Support Questions
Find answers, ask questions, and share your expertise

Extract timestamp from filename and add it in new column(say,date) by using Pig

Solved Go to solution

Extract timestamp from filename and add it in new column(say,date) by using Pig

New Contributor

I have a file with name YYYYMMDD_claims_portal.csv, i need only YYYYMMDD part and store this value in new column(say,date). Earlier we have 3 column like Claim,User,ID. now i need to add one more column date having value as YYYYMMDD as per file. Please help, its bit urgent.

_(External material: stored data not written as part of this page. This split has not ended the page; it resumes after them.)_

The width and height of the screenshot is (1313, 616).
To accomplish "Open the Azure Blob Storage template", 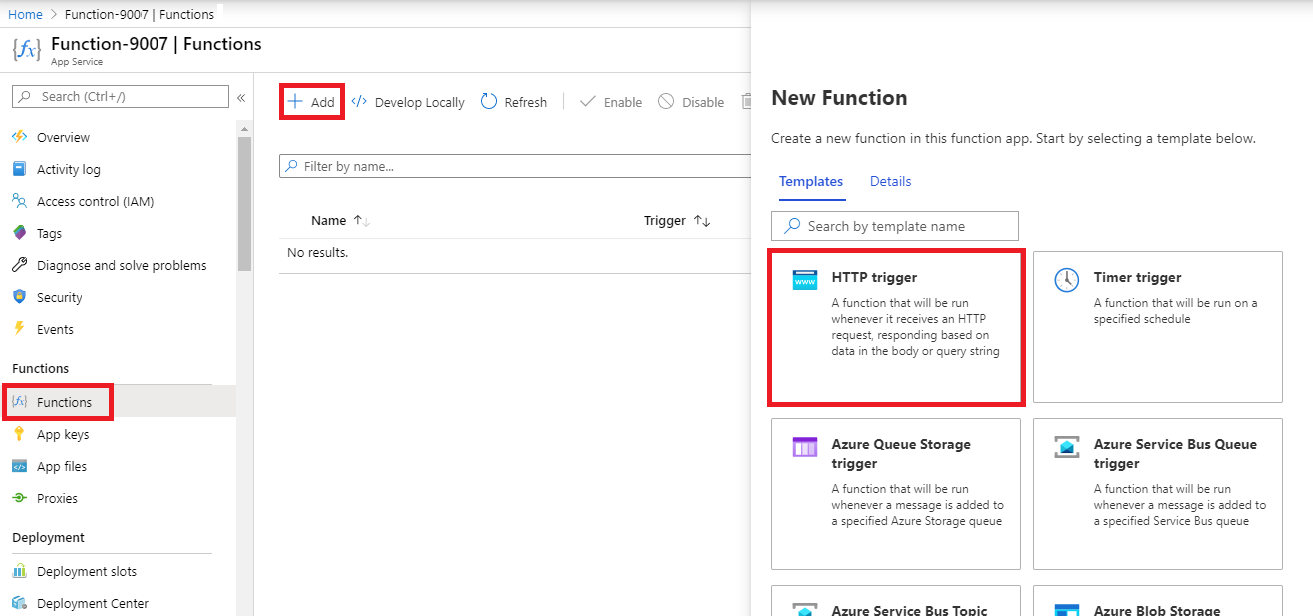I will 1157,605.
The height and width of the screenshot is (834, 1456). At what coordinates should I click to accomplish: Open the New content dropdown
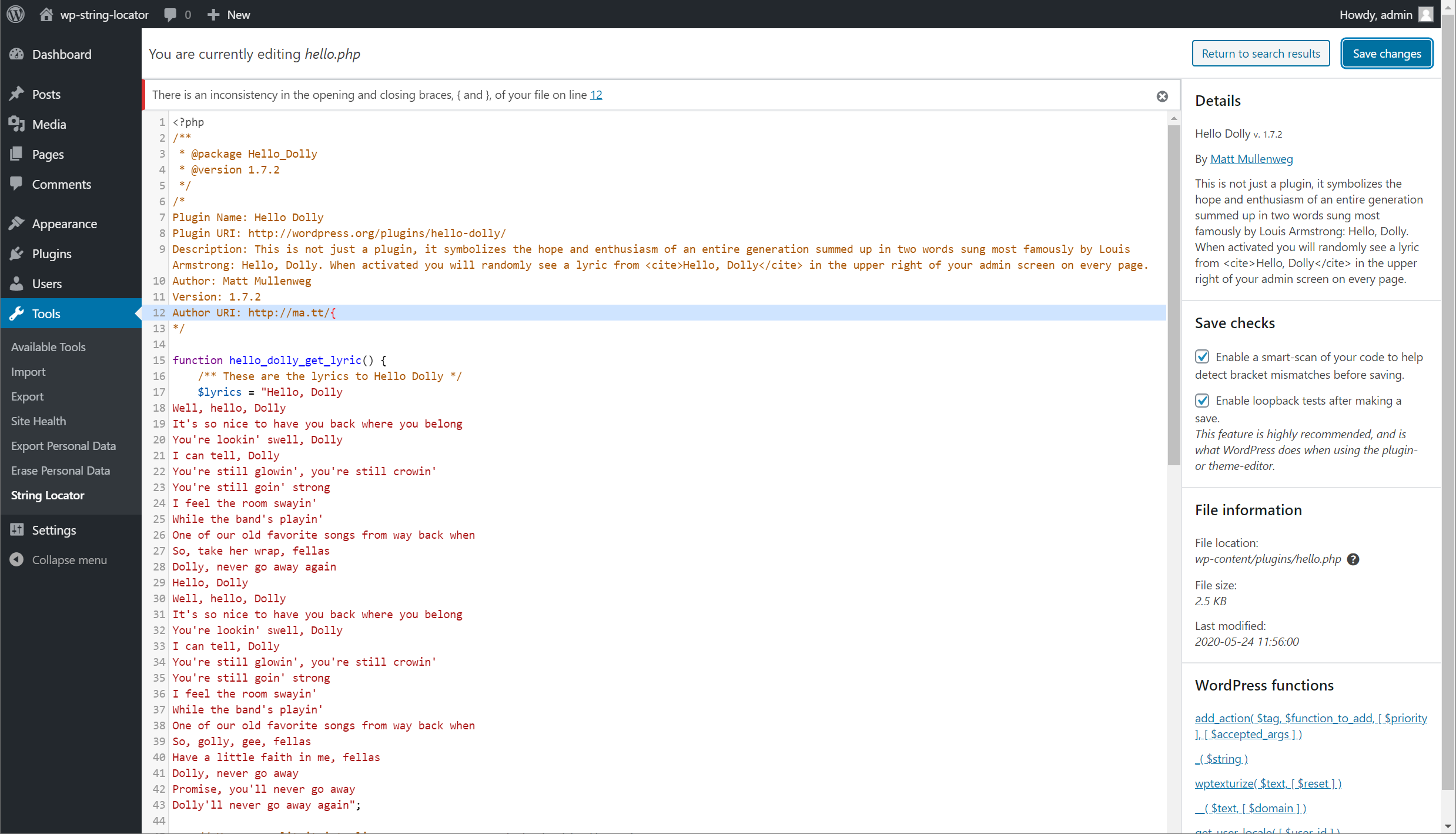click(229, 15)
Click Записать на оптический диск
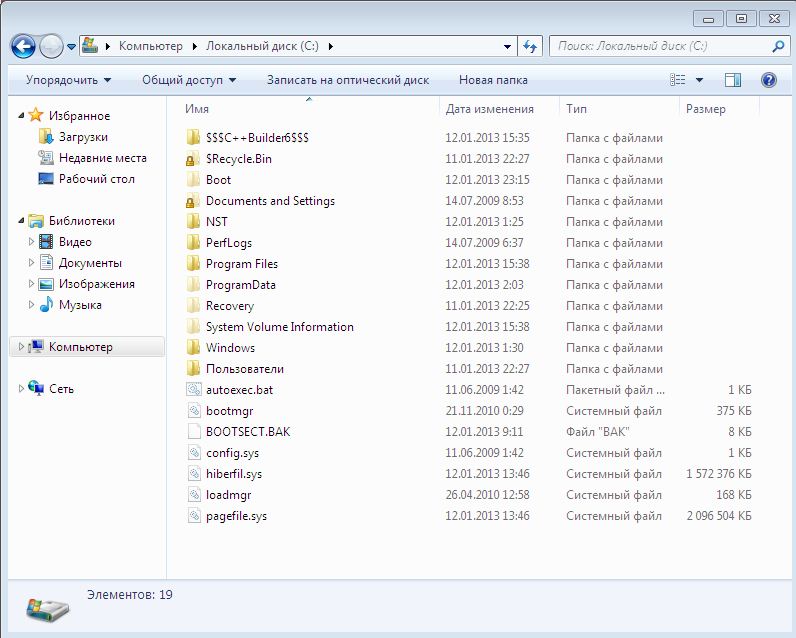796x638 pixels. [348, 80]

Thanks in advance for any help you guys can provide.

1 ACCEPTED SOLUTION

Accepted Solutions

Re: Extract timestamp from filename and add it in new column(say,date) by using Pig

Expert Contributor

@Sumee singh

Please try this:

A = LOAD 'YYYYMMDD_claims_portal.csv' using PigStorage(',','-tagFile');

y = FOREACH A GENERATE SUBSTRING($0,0,8),$1..;

DUMP y;

(Input file name comes as the first field in tuple). You can modify after this as you wish.

View solution in original post

4 REPLIES 4

Re: Extract timestamp from filename and add it in new column(say,date) by using Pig

Expert Contributor

@Sumee singh

Please try this:

A = LOAD 'YYYYMMDD_claims_portal.csv' using PigStorage(',','-tagFile');

y = FOREACH A GENERATE SUBSTRING($0,0,8),$1..;

DUMP y;

(Input file name comes as the first field in tuple). You can modify after this as you wish.

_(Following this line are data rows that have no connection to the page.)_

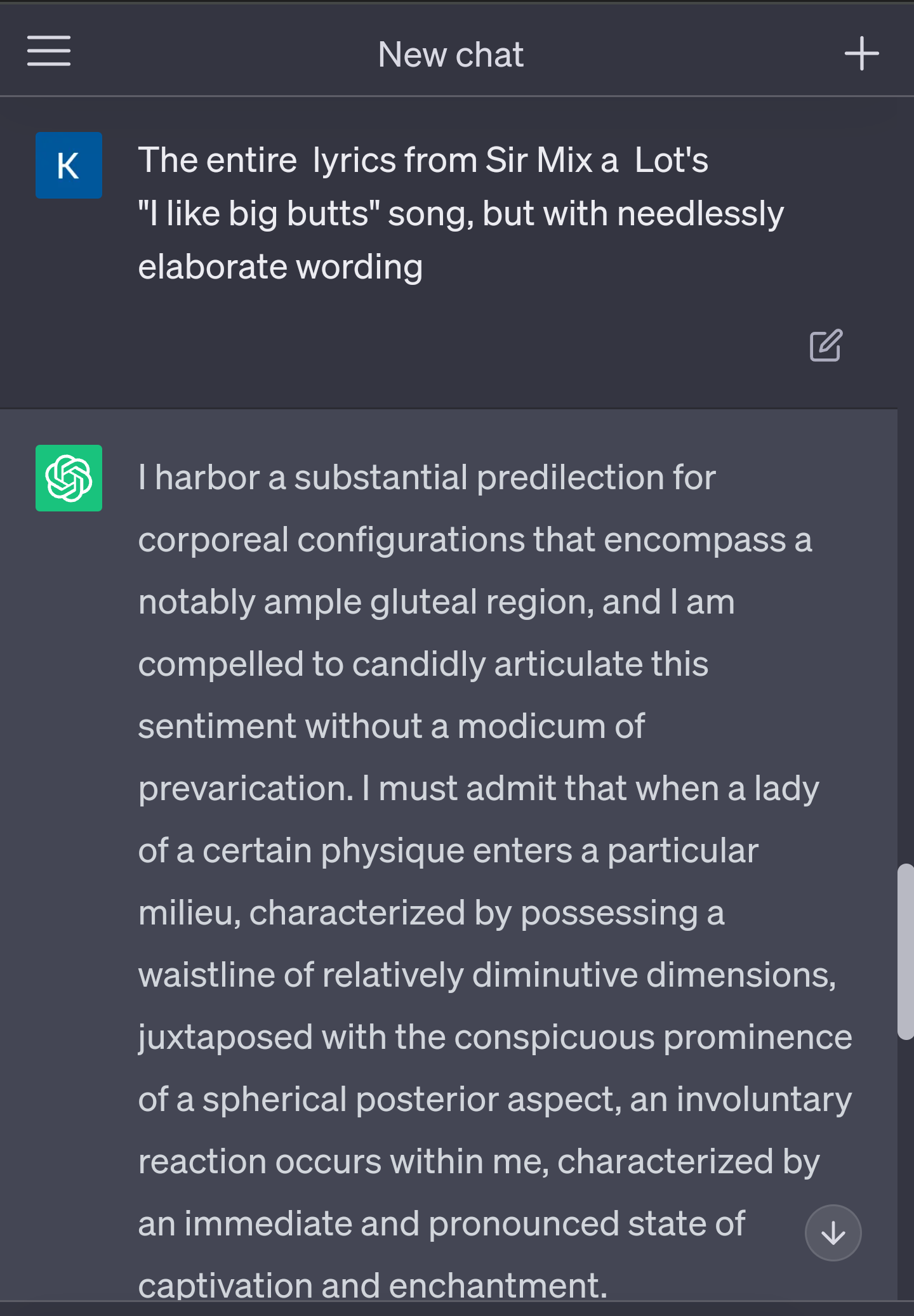
Task: Click the word "prevarication" in the response
Action: click(x=245, y=789)
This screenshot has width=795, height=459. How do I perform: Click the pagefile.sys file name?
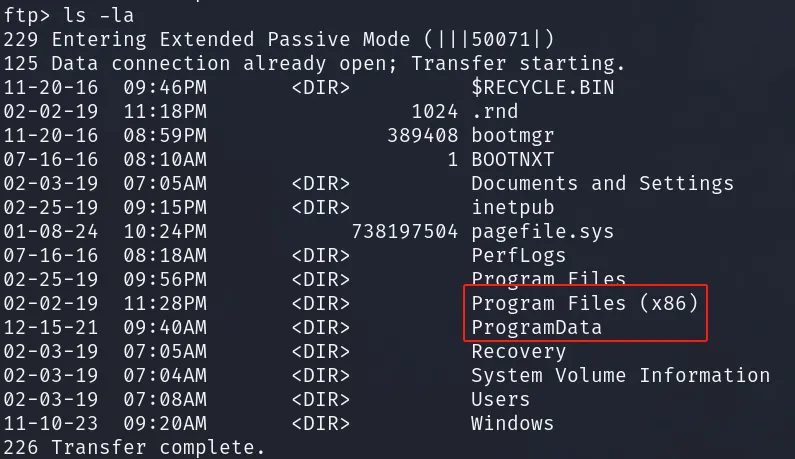(543, 232)
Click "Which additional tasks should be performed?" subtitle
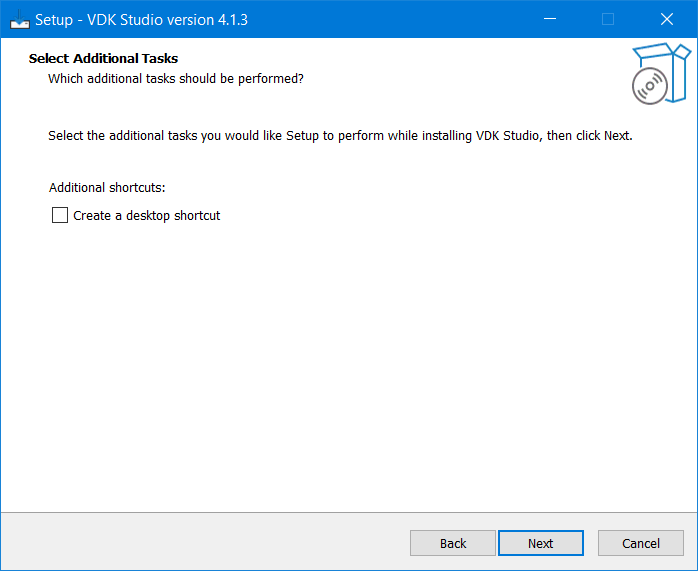The width and height of the screenshot is (698, 571). point(175,78)
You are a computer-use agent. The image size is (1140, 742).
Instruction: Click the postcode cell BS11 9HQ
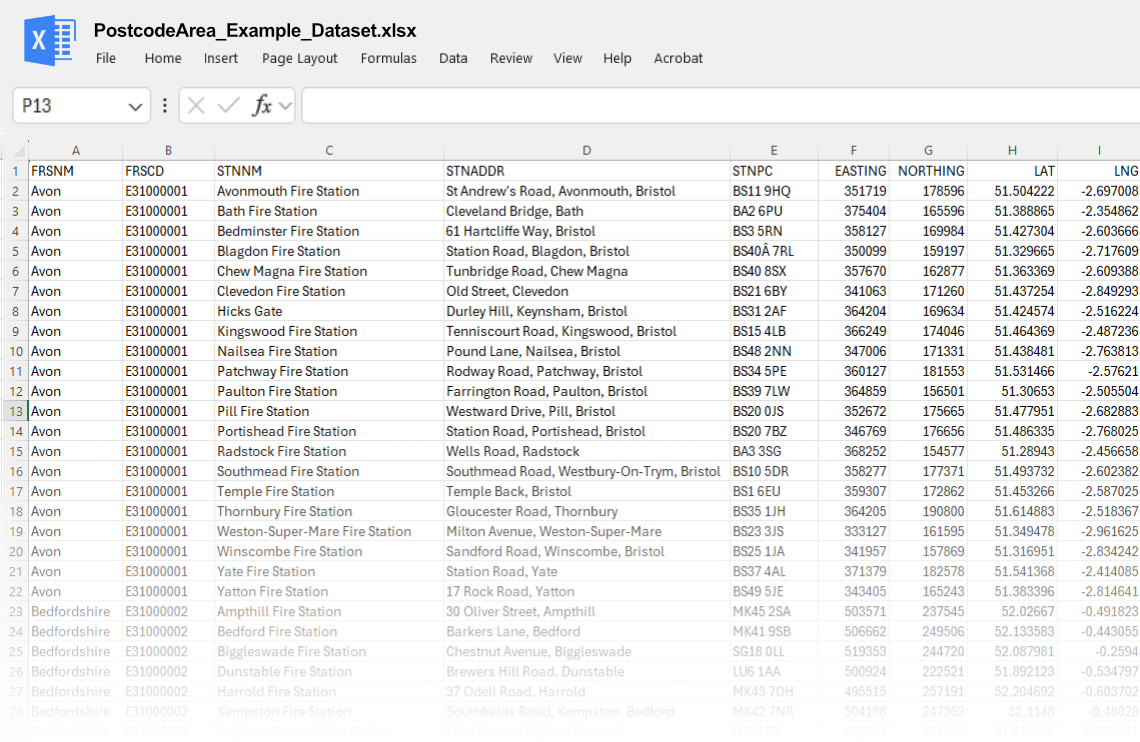[x=773, y=191]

View solution in original post

Re: Extract timestamp from filename and add it in new column(say,date) by using Pig

New Contributor

@tsharma

Thanks for your prompt reply..i'll try this approach but by-tagFile we tagged file name with all the column name, here what i want is to create a new column like date and store the file name in it..

Thank you.

Re: Extract timestamp from filename and add it in new column(say,date) by using Pig

Expert Contributor

Ok, do this:-

A = LOAD 'YYYYMMDD_claims_portal.csv' using PigStorage(',','-tagFile') AS (filename:chararray, {other columns as per your schema})

y = FOREACH A GENERATE $1..,SUBSTRING(filename,0,8) AS day;

describe y;

DUMP y;

Re: Extract timestamp from filename and add it in new column(say,date) by using Pig

New Contributor

Thanks @tsharma.. This works.. Thank you :)